So, I've been doing some additional thinking about the ways that this could
work based on the comments below and have put my comments inline.

Dave

On Tue, Sep 22, 2020 at 6:05 AM Stephen Mallette <spmalle...@gmail.com>
wrote:

> I added some thoughts inline below:
>
> On Fri, Sep 18, 2020 at 3:51 PM David Bechberger <d...@bechberger.com>
> wrote:
>
> > Thanks for the detailed comments Stephen.  I have addressed them inline
> > below.
> >
> > I did read the proposal from earlier and I think that we are in close
> > agreement with what we are trying to accomplish.  I also fully support
> > Josh's comment on providing a mechanism for submitting a map of
> properties
> > as manually unrolling this all right now leads to a lot of potential for
> > error and a long messy traversal.
> >
> > I'm looking forward to this discussion on how to merge these two
> proposals.
> >
> >
> > 1. How would multi/meta-properties fit into the API you've proposed?
> >
> > My first thought here is that multi-properties would be represented as
> > lists in the map, e.g.
> >
> > {names: ['Dave', 'David']}
> >
> > and meta-properties would be represented as maps in the maps, e.g.
> >
> > {name: {first: 'Dave', last: 'Bechberger'}}
> >
> > I can't say I've thought through all the implications of this though so
> it
> > is an area we would need to explore.
> >
>
> The first implication that comes to mind is that it makes the assumption
> the user wants multi/meta-properties as opposed to a single cardinality of
> List in the first case and a Map as a property value in the second case. I
> suppose that graphs with a schema could resolve those assumptions but
> graphs that are schemaless would have a problem. The issue could be
> resolved by specialized configuration of "g" or per merge() step using a
> with() modulator I suppose but that goes into a yet another level of
> implications to consider. I've often wondered if the start point for
> getting types/schema into TP3 without a full rewrite would be in this form
> where Gremlin would be given hints as to what to expect as to the types of
> data it might encounter while traversing. Anyway, I'd be hesitant to go
> down paths that don't account for multi/metaproperties well.  They are
> first class citizens in TP3 (with those hoping for extension of at least
> multiproperties to edges) and while I find them a constant annoyance for so
> many reasons, we're kinda stuck with them.
>

I agree we need to account for multi/meta properties as 1st class
citizens.  This is my current thinking on the syntax for the situations we
have laid out so far:

*Merge*
g.mergeV('name', {'name': 'marko'}, {'name': 'marko', 'age': 29})

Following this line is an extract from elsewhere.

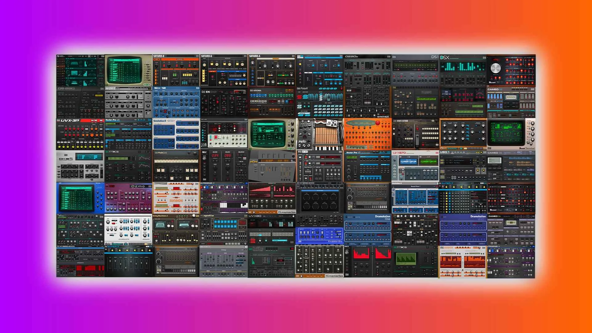Screen dimensions: 592x333
Task: Open the UVX670 synth panel
Action: pos(415,166)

*Merge with id* g.mergeV('name', {T.id: 1}, {T.id: 1, 'name': 'Marko'})


*Merge with Meta Properties* g.mergeV('name', {T.id: 1}, {T.id: 1, 'name':
{'first': Marko', 'last': 'R'})


*Merge with Multi Properties * g.mergeV('name', {T.id: 1}, {T.id: 1,
'lang': ['java', 'scala'])


*Merge with Single Cardinality* g.mergeV('name', {T.id: 1}, {T.id: 1,
'lang': 'java')


*Merge with List Cardinality* g.mergeV('name', {T.id: 1}, {T.id: 1, 'lang':
['java', 'scala', 'java'])


*Merge with Set Cardinality * g.mergeV('name', {T.id: 1}, {T.id: 1, 'lang':
['java', 'scala'])

Since in a mergeV() scenario we are only ever adding whatever values are
passed in there would be no need to specify the cardinality of the property
being added.  If they wanted to add a value to an existing property then
the current property() method would still be available on the output
traversal. e.g.
g.mergeV('name', {T.id: 1}, {T.id: 1, 'lang': ['java', 'scala',
'java']).property(Cardinality.list, 'lang, 'java')


*Merge with stream * g.inject([{id: 1, label: 'person', 'name': 'marko'},
{id: 2, label: 'person', 'name': 'josh'}]).
  mergeV(values('label'), valueMap('id'), valueMap())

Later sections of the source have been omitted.